Thanks for any help you can provide.  More information provided below.

FWIW, the performance problem was originally identified with an UPDATE
statement (with subquery), but I've rewritten it as a SELECT here.

-- Andy



The 4 tables are:
end_item_meter: 461,617 rows
meter_reading: 2,776,955 rows
end_item_event: 1,704,171 rows
end_Item_inventory: 233,057 rows

--------------------------------------------
--  This is the real query (with subquery)
--------------------------------------------

SELECT em.end_item_meter_id
FROM   end_item_meter em
WHERE  em.end_Item_meter_id IN
    (
    SELECT
        mr.end_item_meter_id
    FROM
        Meter_Reading mr
            INNER JOIN End_Item_Event eie
                ON eie.end_Item_Event_Id = mr.end_Item_event_Id
            INNER JOIN End_Item_Inventory eii
                ON eii.end_Item_inventory_Id = eie.end_Item_inventory_id
    WHERE
        eii.End_Item_Inventory_Id = 6061799
    );


=================================================================================================
Query 1 of 1 elapsed time (seconds) - Total: 4.458, SQL query: 0.025,
Building output: 4.433
=================================================================================================

END_ITEM_METER_ID
-----------------
6162998
6162999
6163002
6163003

--------------------------------------------
--  Run subquery by itself
--------------------------------------------
SELECT
    mr.end_item_meter_id
FROM
    Meter_Reading mr
        INNER JOIN End_Item_Event eie
            ON eie.end_Item_Event_Id = mr.end_Item_event_Id
        INNER JOIN End_Item_Inventory eii
            ON eii.end_Item_inventory_Id = eie.end_Item_inventory_id
WHERE
    eii.End_Item_Inventory_Id = 6061799;


=================================================================================================
Query 1 of 1 elapsed time (seconds) - Total: 0.031, SQL query: 0.022,
Building output: 0.00
=================================================================================================

END_ITEM_METER_ID
-----------------
6163002
6163003
6162999
6162998
6162999
6162998
6162999
6162998
6162999
6162998


--------------------------------------------
-- Run outer query with explicit values returned by inner query
--------------------------------------------
SELECT em.end_item_meter_id
FROM   end_item_meter em
WHERE  em.end_Item_meter_id IN
    (
        6163002,
        6163003,
        6162999,
        6162998,
        6162999,
        6162998,
        6162999,
        6162998,
        6162999,
        6162998
    );

=================================================================================================
Query 1 of 1 elapsed time (seconds) - Total: 0.021, SQL query: 0.013,
Building output: 0.008
=================================================================================================

END_ITEM_METER_ID
-----------------
6162998
6162999
6163002
6163003

Re: Derby 10.5.3: subquery performance using "IN"

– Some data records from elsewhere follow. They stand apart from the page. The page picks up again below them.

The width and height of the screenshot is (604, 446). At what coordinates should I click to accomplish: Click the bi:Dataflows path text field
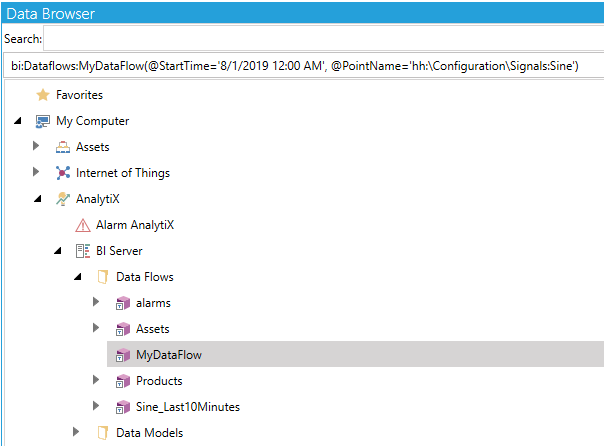300,65
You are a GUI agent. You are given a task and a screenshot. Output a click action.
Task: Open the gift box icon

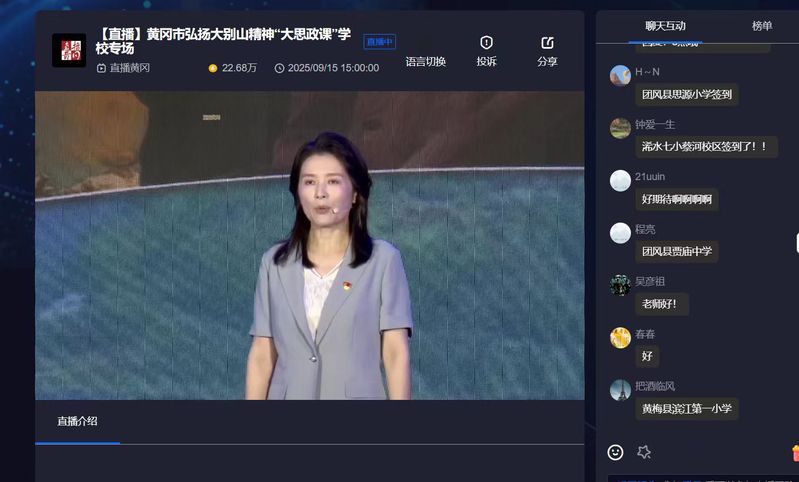794,452
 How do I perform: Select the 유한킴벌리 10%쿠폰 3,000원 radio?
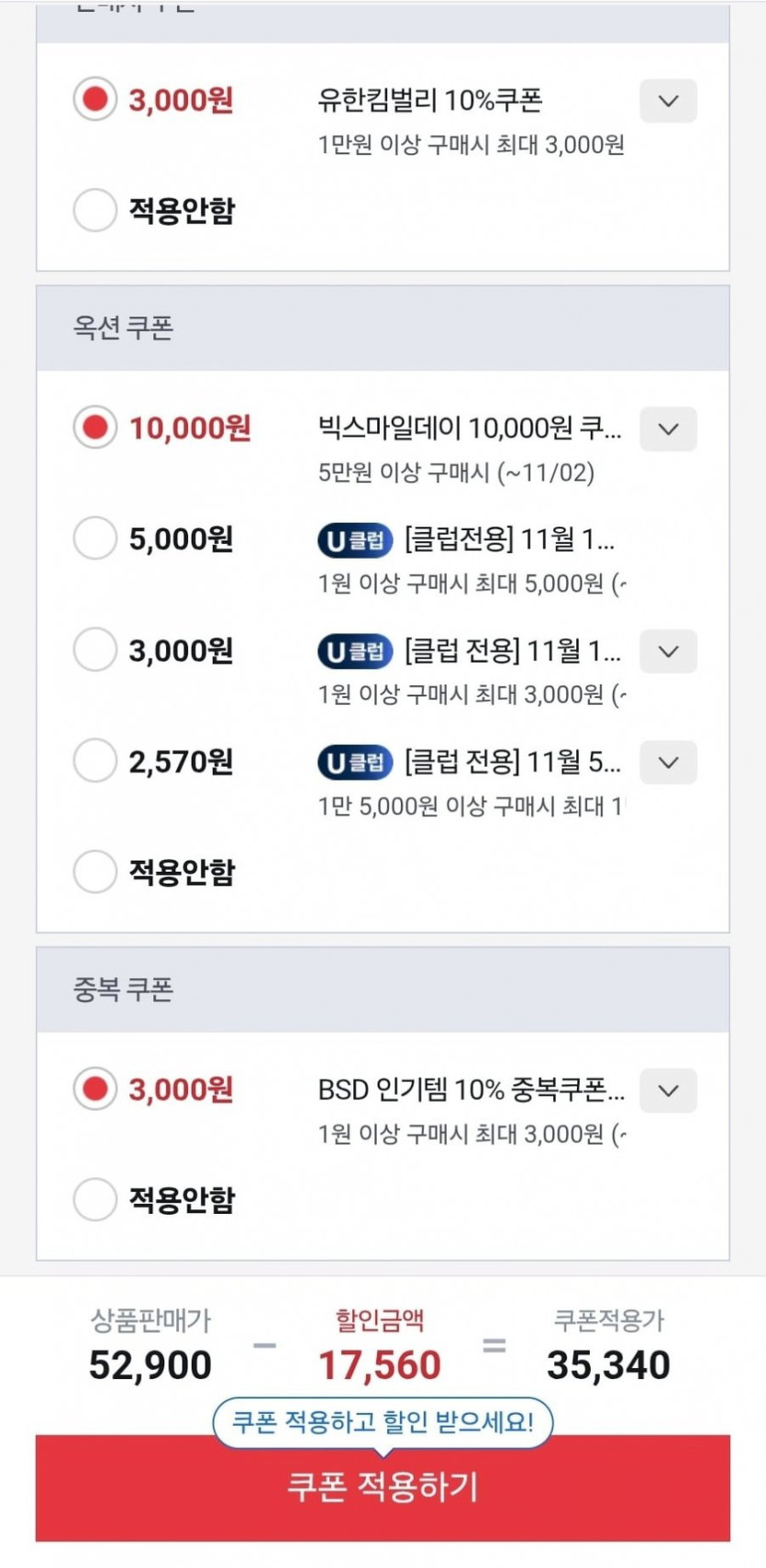tap(94, 99)
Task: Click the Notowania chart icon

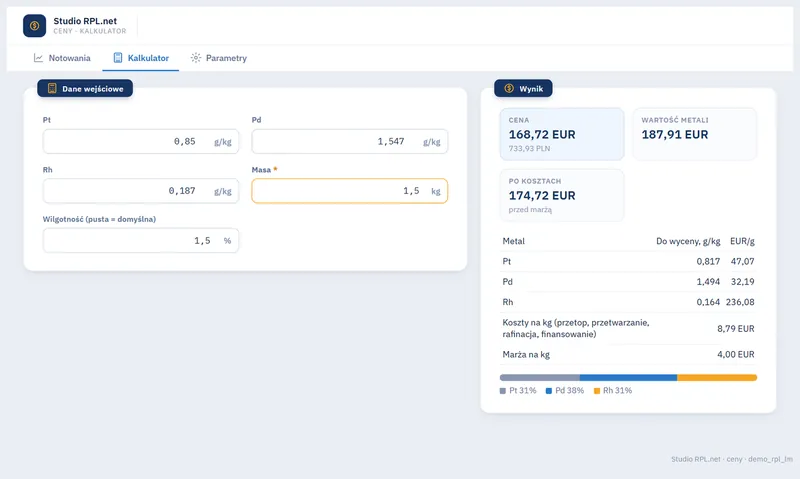Action: [x=38, y=58]
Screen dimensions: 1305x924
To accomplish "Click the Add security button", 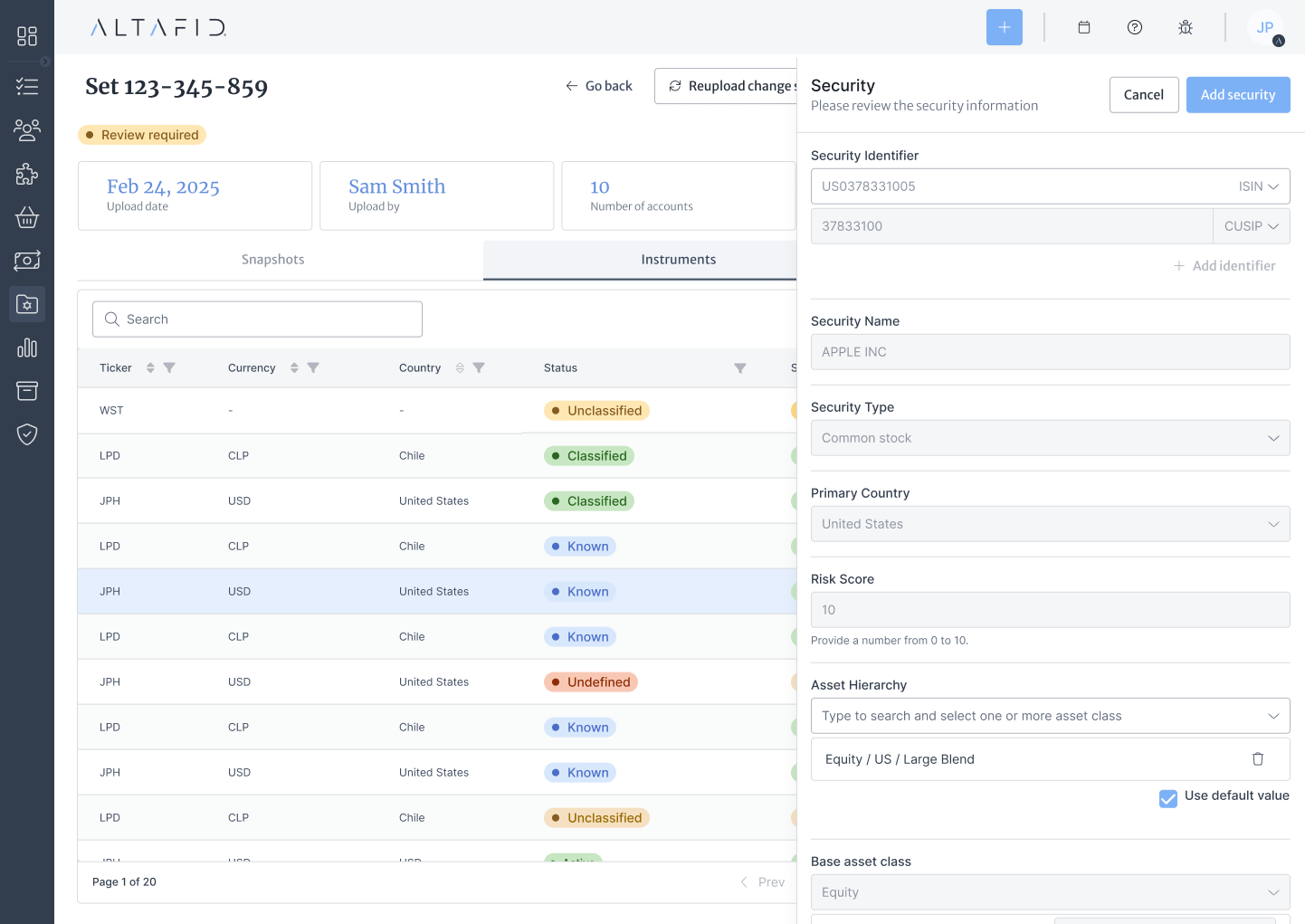I will tap(1237, 95).
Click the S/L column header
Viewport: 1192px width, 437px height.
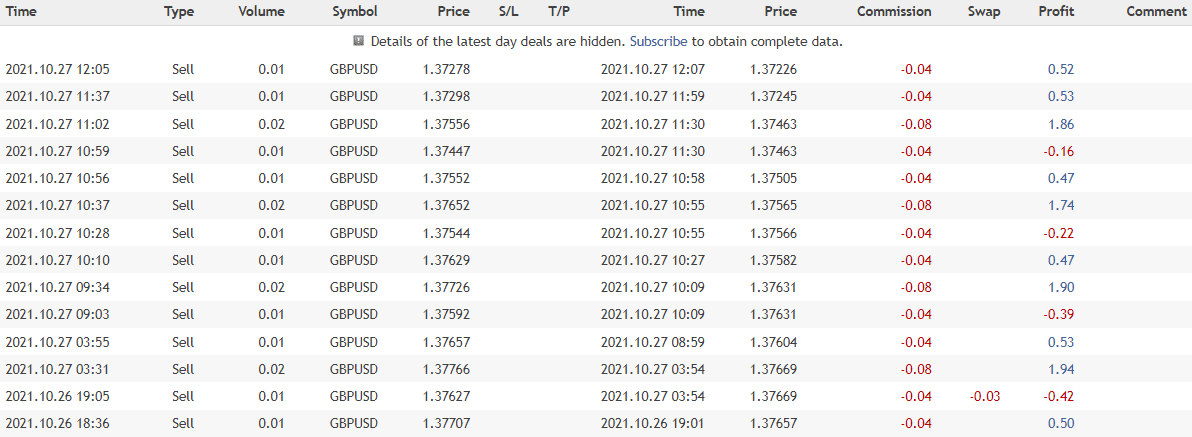pyautogui.click(x=507, y=11)
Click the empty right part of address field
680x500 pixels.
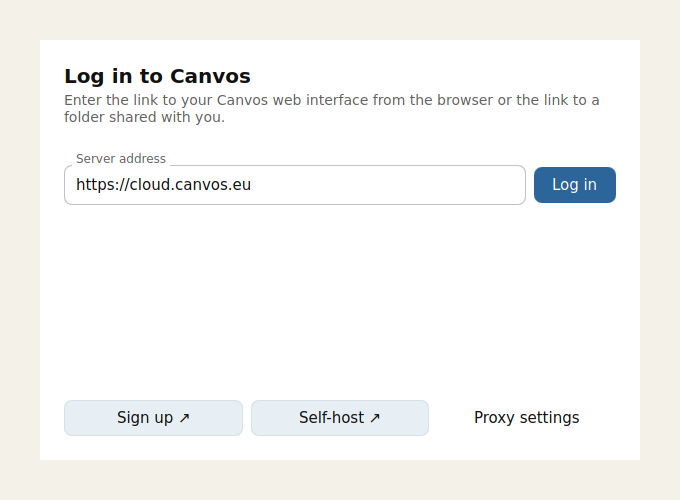click(x=390, y=185)
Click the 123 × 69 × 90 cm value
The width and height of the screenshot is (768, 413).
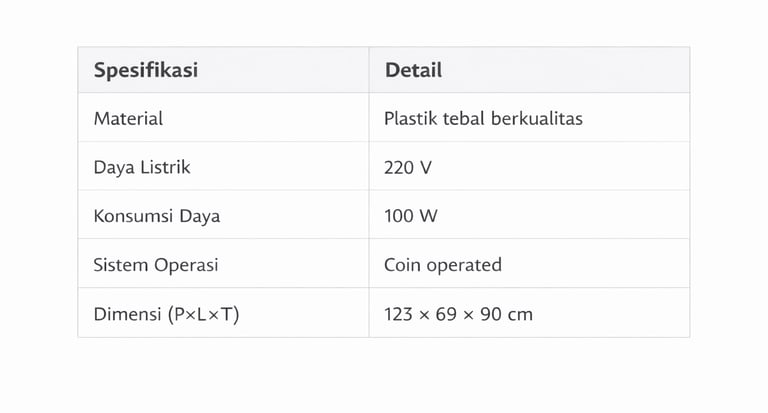pos(458,314)
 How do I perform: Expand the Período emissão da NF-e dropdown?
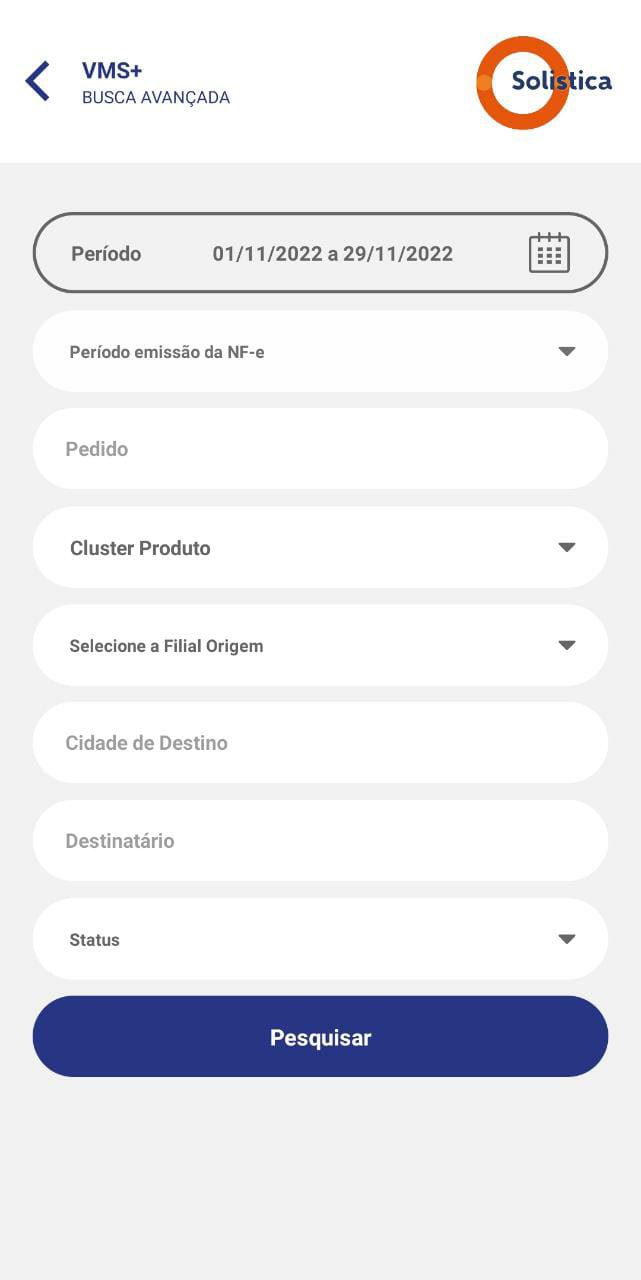[167, 352]
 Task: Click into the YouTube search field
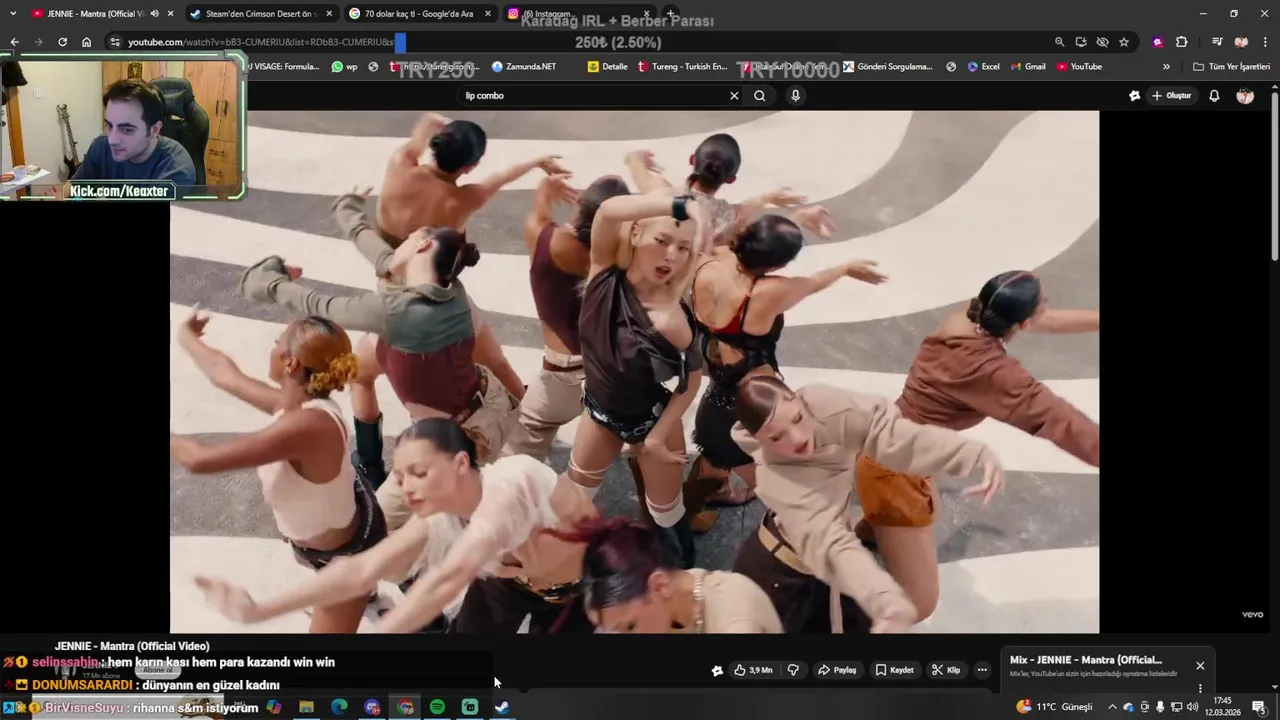click(590, 96)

Posted by Bryan Pendleton <bp...@amberpoint.com>.
> --------------------------------------------
> --  This is the real query (with subquery)
> --------------------------------------------
> 
> SELECT em.end_item_meter_id
> FROM   end_item_meter em
> WHERE  em.end_Item_meter_id IN
>     (
>     SELECT
>         mr.end_item_meter_id
>     FROM
>         Meter_Reading mr
>             INNER JOIN End_Item_Event eie
>                 ON eie.end_Item_Event_Id = mr.end_Item_event_Id
>             INNER JOIN End_Item_Inventory eii
>                 ON eii.end_Item_inventory_Id = eie.end_Item_inventory_id
>     WHERE
>         eii.End_Item_Inventory_Id = 6061799
>     );

Is it possible to rewrite this as a top-level join, without using a subquery?

Something along the lines of:

  SELECT em.end_item_meter_id
  FROM   end_item_meter em
      inner join  Meter_Reading mr
               on em.end_Item_meter_id = mr.end_item_meter_id
      INNER JOIN End_Item_Event eie
               ON eie.end_Item_Event_Id = mr.end_Item_event_Id
      INNER JOIN End_Item_Inventory eii
               ON eii.end_Item_inventory_Id = eie.end_Item_inventory_id
      WHERE
          eii.End_Item_Inventory_Id = 6061799

Does that query produce the right results for you?

thanks,

bryan